EXTRACTED TEXT

Both video game and educational designers alike have long dreamed of the day when we will be able to use holographic imagery to create fully immersive virtual reality worlds for kids to explore. While researchers have made impressive attempts with systems such as the CAVE, at this point we are still nowhere near close to creating virtual worlds remotely as complete as the real world. What we can do, however, is to mod the real world.
In an experimental genre called Augmented Reality Gaming, game and/or curriculum designers use a variety of location aware technologies to intelligently layer game elements on top of the real physical world. In this way, designers are able to create games that, quite literally, have the most realistic graphics and lifelike sound capabilities theoretically possible.
For educators, Augmented Reality Games open a number of possibilities for curricular design. By using the real world as the foundation of a game, the development of most game assets is already provided for free by our planet -- thereby lowering production costs. In particular, learning content that deals with invisible elements can be particularly well suited to this genre.
In one game, students use location-aware handheld computers to diagnose a simulated ecological contamination on MIT campus. Since the toxins involved are invisible, the handheld provides all the same information it would if it was doing a real soil analysis. In this way, the game perfectly re-creates the same experience as a real contamination, but carries numerous practical advantages over using real toxins.

LISTED ENTRIES
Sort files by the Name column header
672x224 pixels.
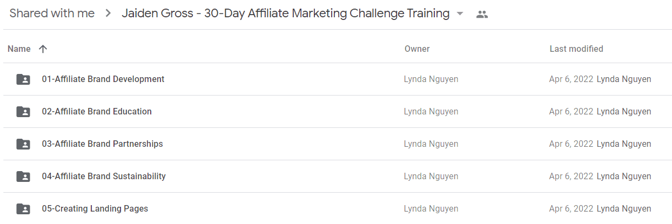[x=19, y=49]
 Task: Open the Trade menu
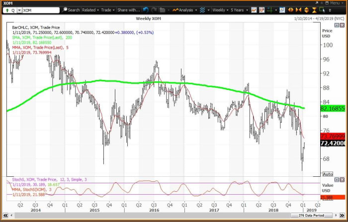click(106, 9)
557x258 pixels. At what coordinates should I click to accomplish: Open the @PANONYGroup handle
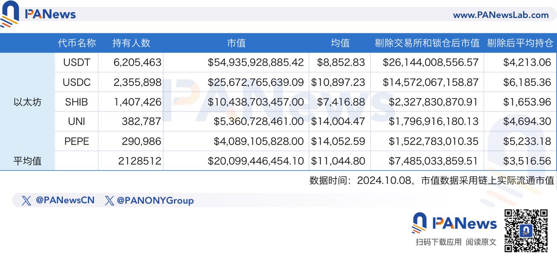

REQUIRED TASKS
[1] Copy the part of the piece on augmented reality games between "In one game, students" and "using real toxins.", inclusive.
[2] Which kinds of designers does the piece on augmented reality games name? List each one.
[3] Pick up the piece on augmented reality games right after its last sentence and keep it going.

TASK-BY-TASK RESULTS
[1]
In one game, students use location-aware handheld computers to diagnose a simulated ecological contamination on MIT campus. Since the toxins involved are invisible, the handheld provides all the same information it would if it was doing a real soil analysis. In this way, the game perfectly re-creates the same experience as a real contamination, but carries numerous practical advantages over using real toxins.

[2]
video game designers
educational designers
game designers
curriculum designers

[3]
Overview of the Augmented Reality Game Environmental Detectives [external link]
For language classes taught in the country of the target language, it becomes highly paradoxical that students would ever sit together in a classroom when the target culture lies just outside their walls. Often teachers take field trips and explore the city together, but in other activities it is simply necessary to use a classroom to maintain better control of the class and faciltate instruction. Clearly, however, the more tools we give teachers to organize instruction outside the classroom the better.
Using tools such as the TEP AR editor, curricular designers can rapidly develop mobile games with learning content. After loading in geographic data for a given region, designers then set latitude and longitude coordinates where different game events are to occur. When players travel to those locations, the programmed events run, instructing them what to do at that location and/or requesting a decision to further the game.
Note: currently the use of these games requires the purchase of a GPS enabled handheld device for each group of students working at a given time, making it most appropriate for larger institutions where multiple classes could all share the same equipment. However, much of the requisite technology is rapidly being included in devices such as cell phones and will likely be more widely available in the coming years. In particular, Japanese classes will likely find much of the requisite technology already common among youth.